Notch signaling in the embryonic ectoderm promotes periderm cell fate and represses mineralization of vibrissa hair follicles

The Notch signaling pathway is a critical means to regulate cell fate choice in animals. Appropriate regulation of this pathway is also required for human face formation as both loss and gain of function mutations of Notch signaling can cause syndromes with craniofacial abnormalities. Here we examine the consequences of manipulation of Notch signaling in the early mouse embryonic ectoderm by either removing the transcriptional effector Rbpj or expressing a constitutively active form of the Notch1 intracellular domain.
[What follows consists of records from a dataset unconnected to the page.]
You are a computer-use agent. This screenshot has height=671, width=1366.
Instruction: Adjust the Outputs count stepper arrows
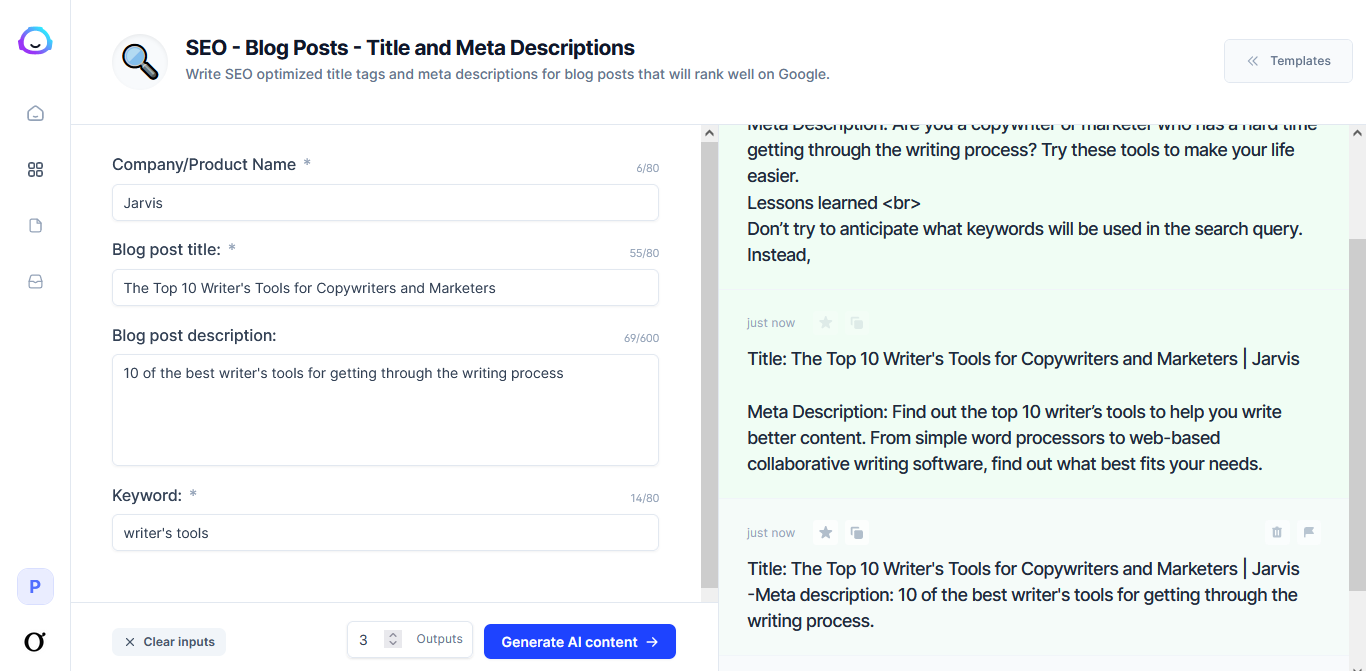tap(393, 639)
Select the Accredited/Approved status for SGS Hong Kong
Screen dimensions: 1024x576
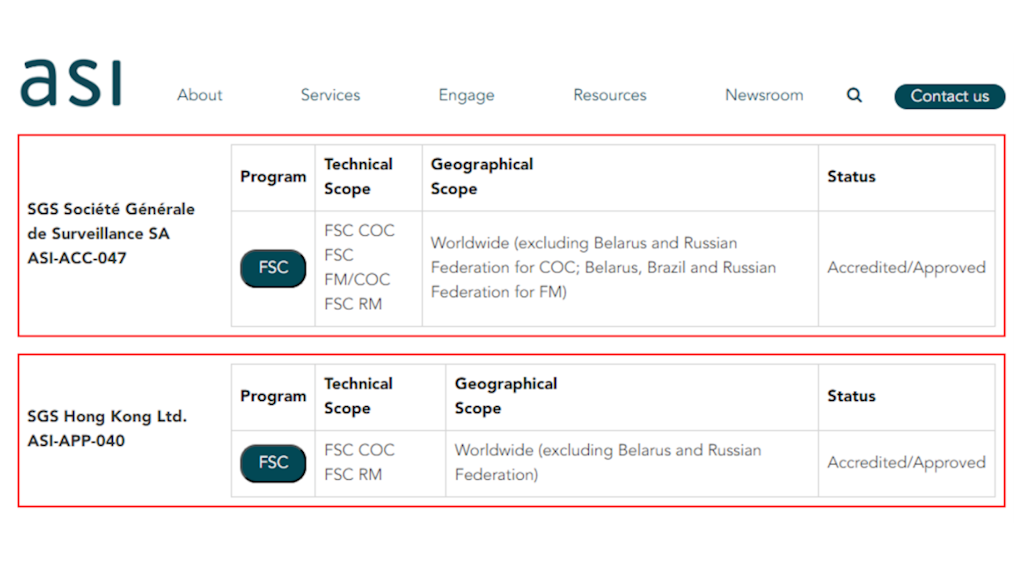(906, 462)
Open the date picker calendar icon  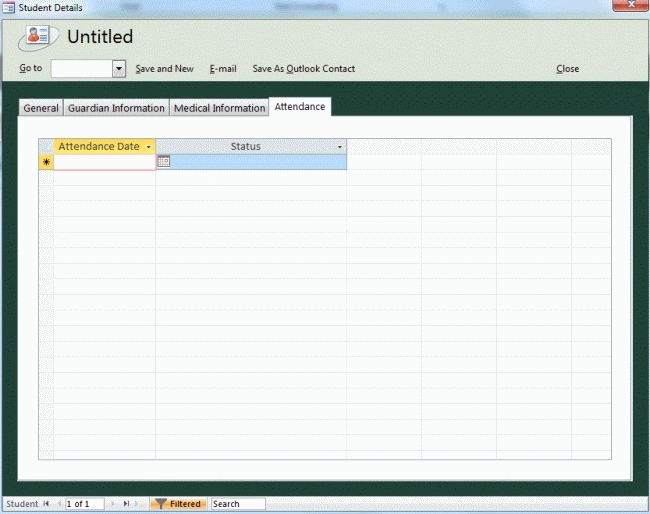click(x=164, y=161)
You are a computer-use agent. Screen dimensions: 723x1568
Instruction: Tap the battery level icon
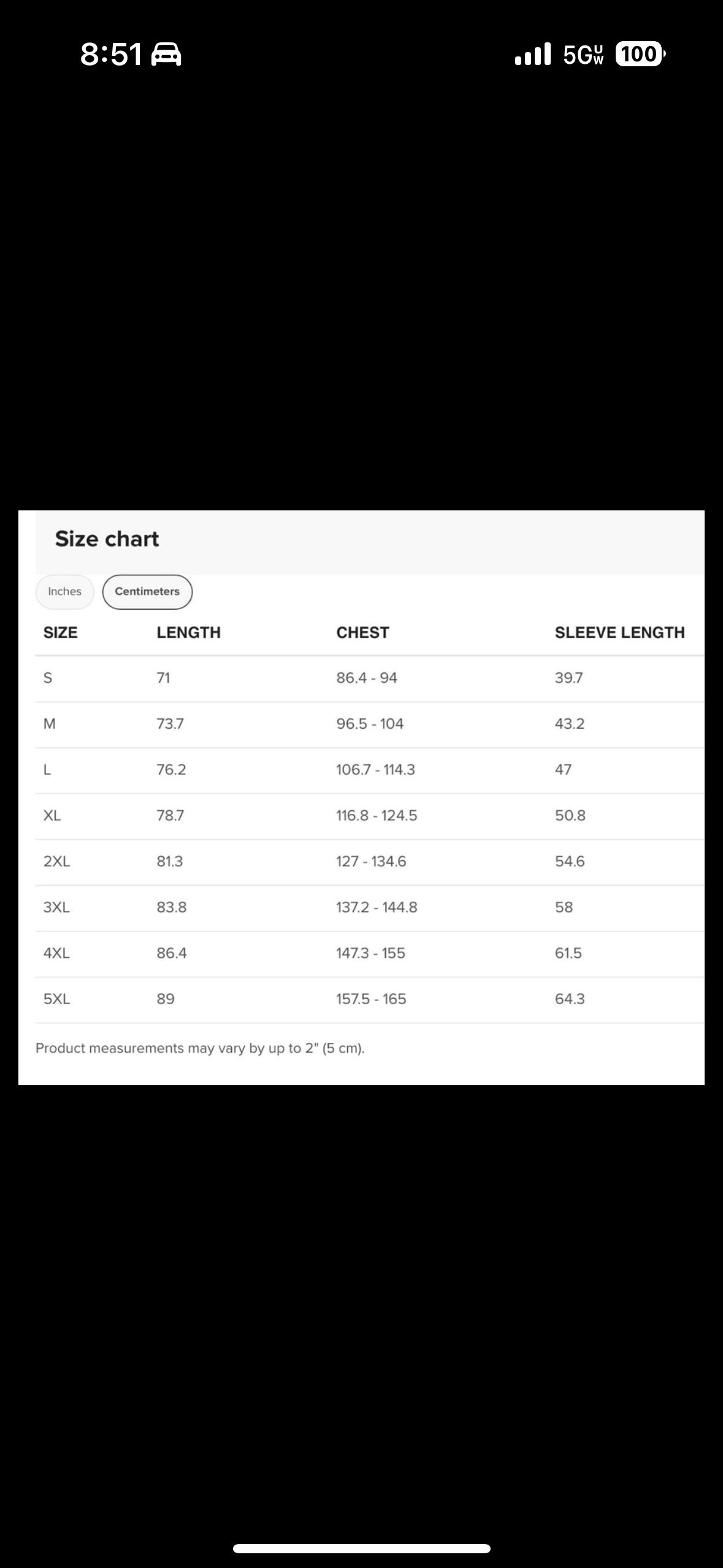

Loss of Rbpj resulted in cleft secondary palate but strikingly was also associated with the ectopic mineralization of vibrissa follicles. In contrast, activation of Notch signaling resulted in multiple embryonic defects including a fully penetrant bilateral cleft lip and palate. Further, single cell RNA-seq data indicated a switch from a basal epithelial cell identity towards periderm when Notch signal transduction was elevated. These cell fate changes were accompanied by misregulation of genes and pathways known to impact human and mouse orofacial clefting including Grhl3, Irf6, and Wnt pathway. Together, these findings provide insight into human craniofacial conditions caused by misregulated Notch activity. SUMMARY STATEMENTOur studies demonstrate that Notch signaling in the embryonic ectoderm stimulates periderm cell fate while also repressing transformation of the inner root sheath of whisker follicles into mineralized tissue.